Don't Share Java FileChannels

Arnavion · on March 12, 2023

So why does Java close the channel when an "interrupt" happens? I looked at the git-blame of [1] to see if the commit message would explain it, but it's just been there since the first OpenJDK commit in 2007. The only other info I could find by searching for that exception name is [2] but it doesn't elaborate the "IO safety issues". And are these "interrupts" just the underlying syscall returning EINTR or something Java-specific?

[1]: https://github.com/openjdk/jdk/blame/c313e1ac7b3305b1c012755...

[2]: https://stackoverflow.com/questions/1161297/

---

Edit: marginalia_nu's and cesarb's comments make sense. Searching for "interruptiblechannel" yields:

https://www.taogenjia.com/2020/07/13/Java-understanding-nio/

>NIO’s designers chose to shut down a channel when a blocked thread is interrupted because they couldn’t find a way to reliably handle interrupted I/O operations in the same manner across operating systems. The only way to guarantee deterministic behavior was to shut down the channel.

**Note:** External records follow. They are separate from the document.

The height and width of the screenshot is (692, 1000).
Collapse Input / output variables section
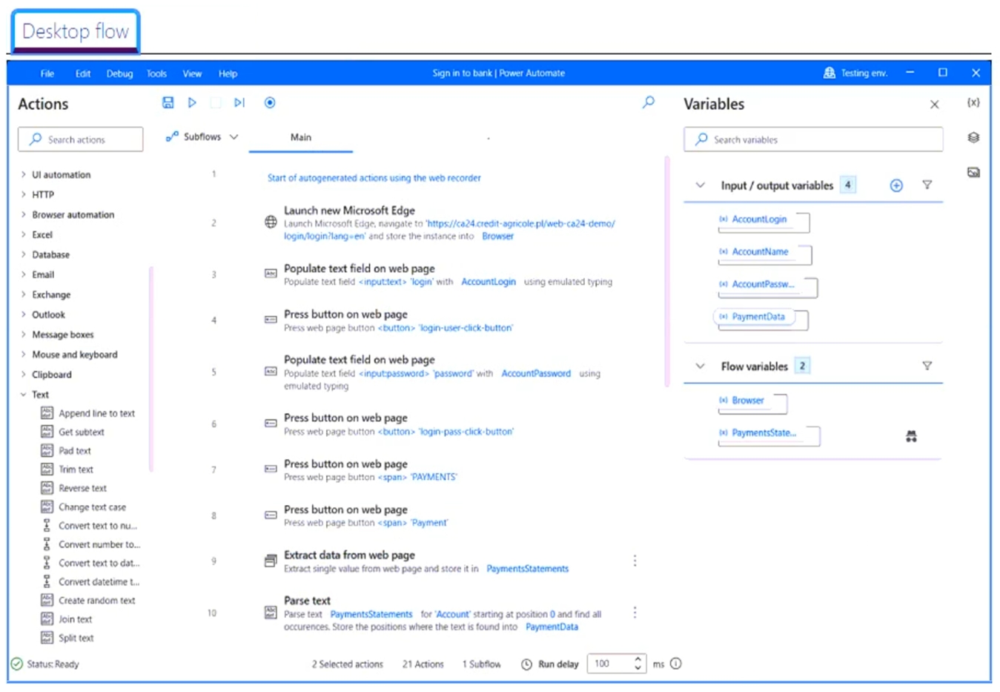coord(700,185)
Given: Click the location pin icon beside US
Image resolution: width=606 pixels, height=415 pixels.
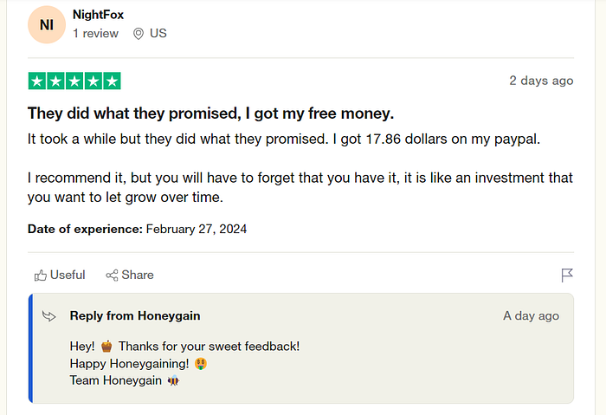Looking at the screenshot, I should [138, 34].
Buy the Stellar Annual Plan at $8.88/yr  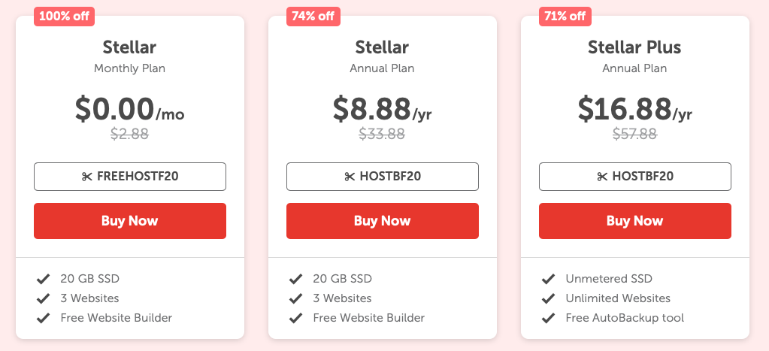[x=383, y=221]
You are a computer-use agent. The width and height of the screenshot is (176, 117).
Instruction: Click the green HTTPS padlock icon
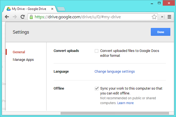31,17
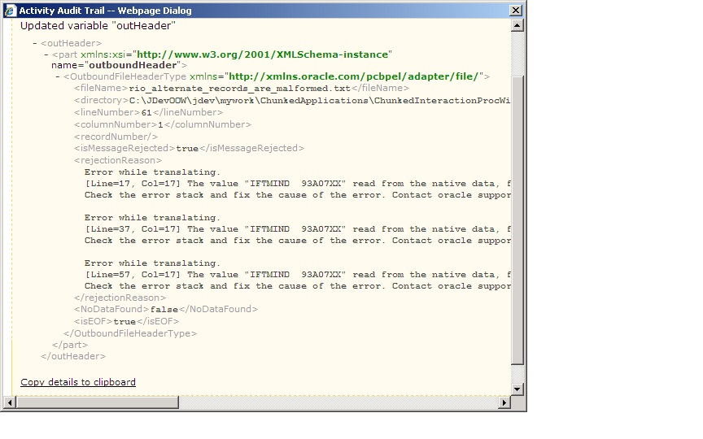
Task: Click the isEOF true value
Action: click(124, 322)

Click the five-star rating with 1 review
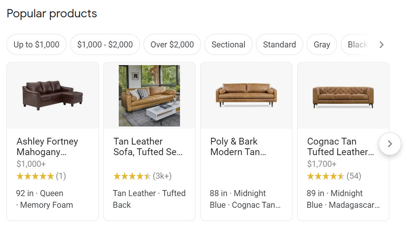(x=41, y=176)
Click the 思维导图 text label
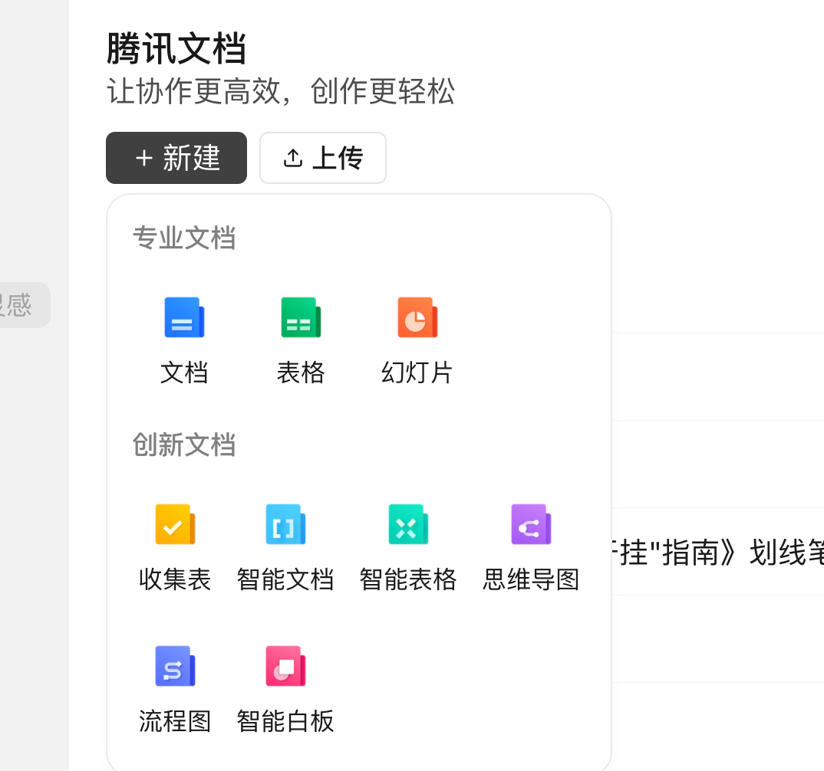The width and height of the screenshot is (824, 771). 531,579
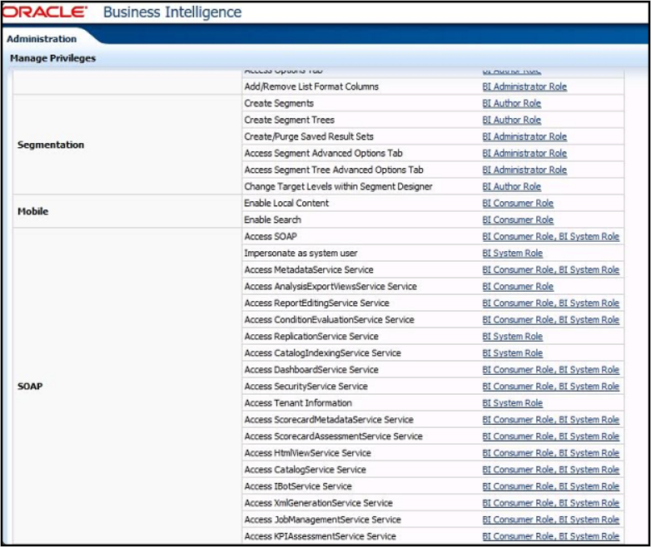Click BI Author Role beside Create Segments
This screenshot has width=651, height=547.
pos(511,103)
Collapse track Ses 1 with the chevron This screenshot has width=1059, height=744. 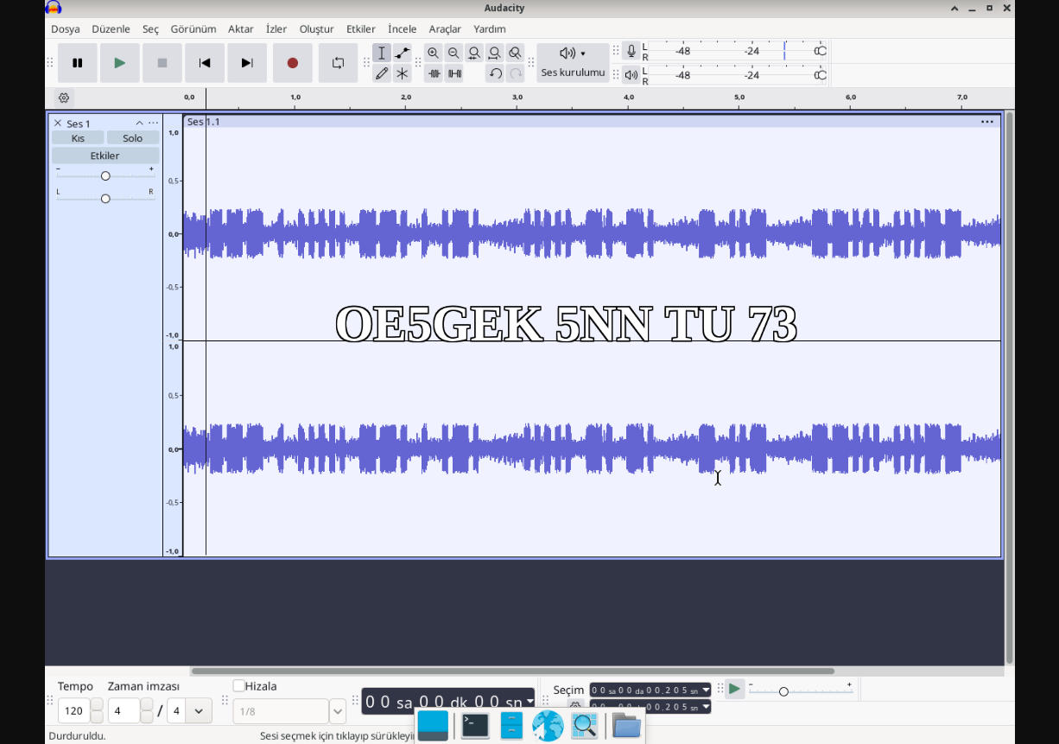[x=139, y=123]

Since the interrupts being talked about here are a Java concept, Java would need to interrupt the syscall itself, and it makes sense they chose to close the file since there's no way to do that equally well on all OSes.

layer8 · on March 12, 2023

Thread interrupts are a purely Java thing [1]. Probably when the blocking operation detects that the interrupt flag is set, they cancel the internally asynchronous operation, but can’t do so on all platforms without also closing the channel.

You should still be able to share FileChannels between threads when all immediate client code is under your control so you can handle that situation gracefully.

[1] It’s just a flag you can set on a thread, requesting the thread to stop its operation (the thread is not required to comply), and longer-running operations like I/O can choose to test that flag, and typically throw some exception when it is set. The default exception type for this is InterruptedException, but here they chose to throw a subclass of IOException, probably exactly because it also closes the channel.

twic · on March 13, 2023

This is it - a thread that's blocked on I/O won't see the interrupt flag until the system call returns, so interrupting it also closes the file descriptor, to force the system call to return straight away. It's a nasty kludge.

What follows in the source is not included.